Records of locating words and elements
□ □ □
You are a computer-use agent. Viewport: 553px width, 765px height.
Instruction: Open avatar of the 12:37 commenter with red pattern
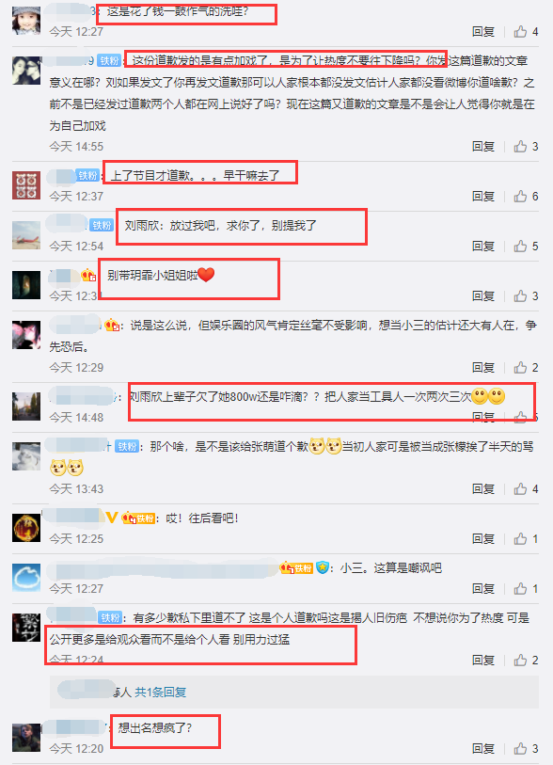(x=26, y=185)
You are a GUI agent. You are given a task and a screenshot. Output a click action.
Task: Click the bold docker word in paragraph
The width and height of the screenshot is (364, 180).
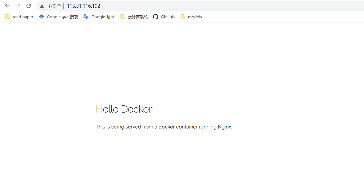167,127
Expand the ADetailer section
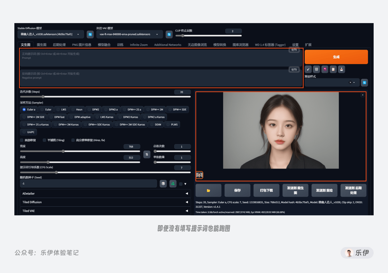388x273 pixels. coord(105,193)
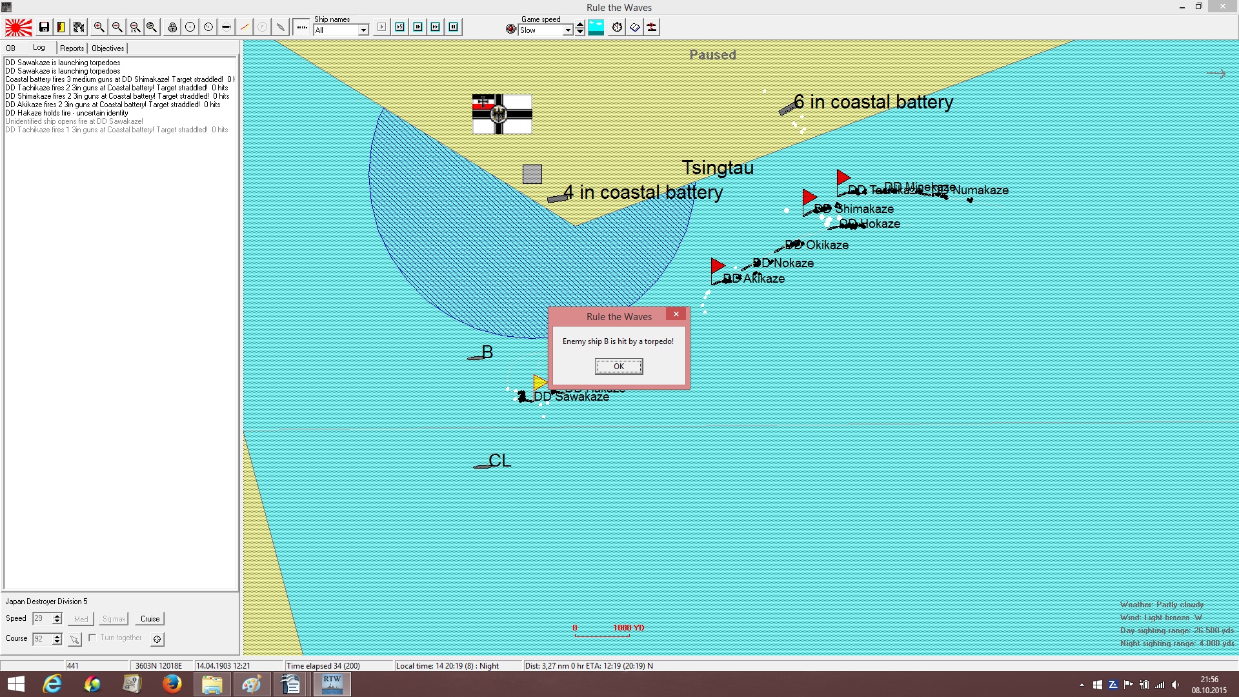Switch to the Reports tab
This screenshot has height=697, width=1239.
tap(72, 48)
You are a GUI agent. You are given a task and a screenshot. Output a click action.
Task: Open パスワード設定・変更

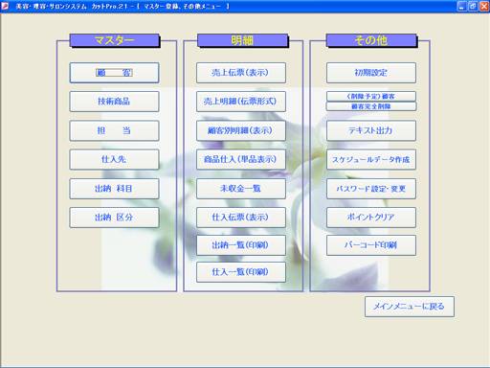coord(371,189)

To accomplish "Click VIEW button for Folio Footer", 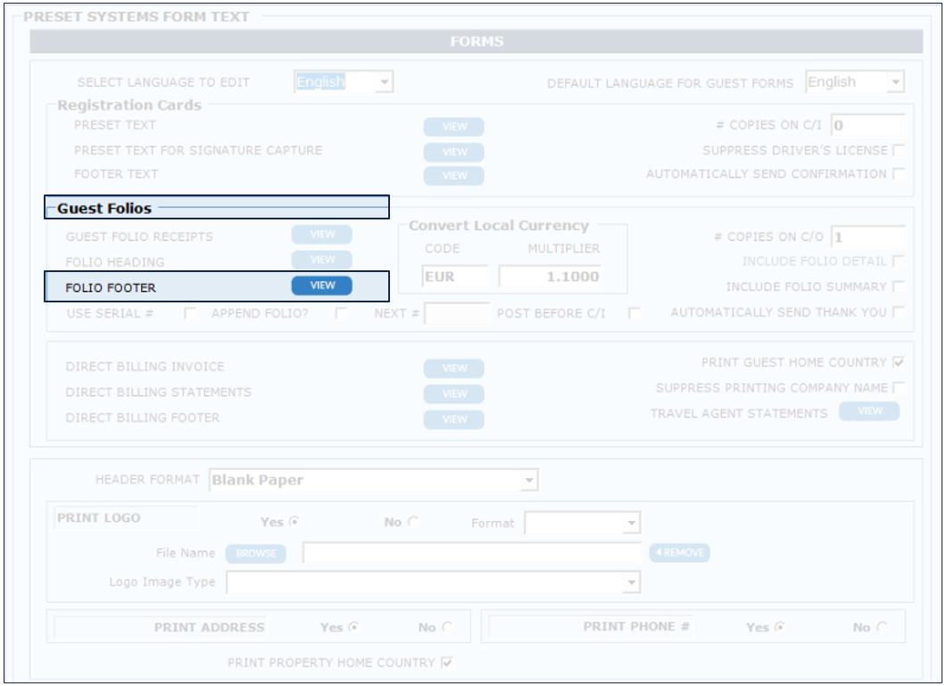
□ □ □
Exercise instructions: Render all the material above as a numbered list, skipping any blank lines and leaving out the pictures.

Response to this exercise:
1. You are a computer-use agent. Viewport: 553px width, 765px height.
2. Instruction: Open avatar of the 12:37 commenter with red pattern
3. (x=26, y=185)
4. You are a GUI agent. You are given a task and a screenshot. Output a click action.
5. Task: Click the bold docker word in paragraph
6. The width and height of the screenshot is (364, 180).
7. 167,127
8. Expand the ADetailer section
9. 388x273 pixels. coord(105,193)
10. Switch to the Reports tab
11. This screenshot has height=697, width=1239.
12. tap(72, 48)
13. You are a GUI agent. You are given a task and a screenshot. Output a click action.
14. Task: Open パスワード設定・変更
15. coord(371,189)
16. To accomplish "Click VIEW button for Folio Footer", 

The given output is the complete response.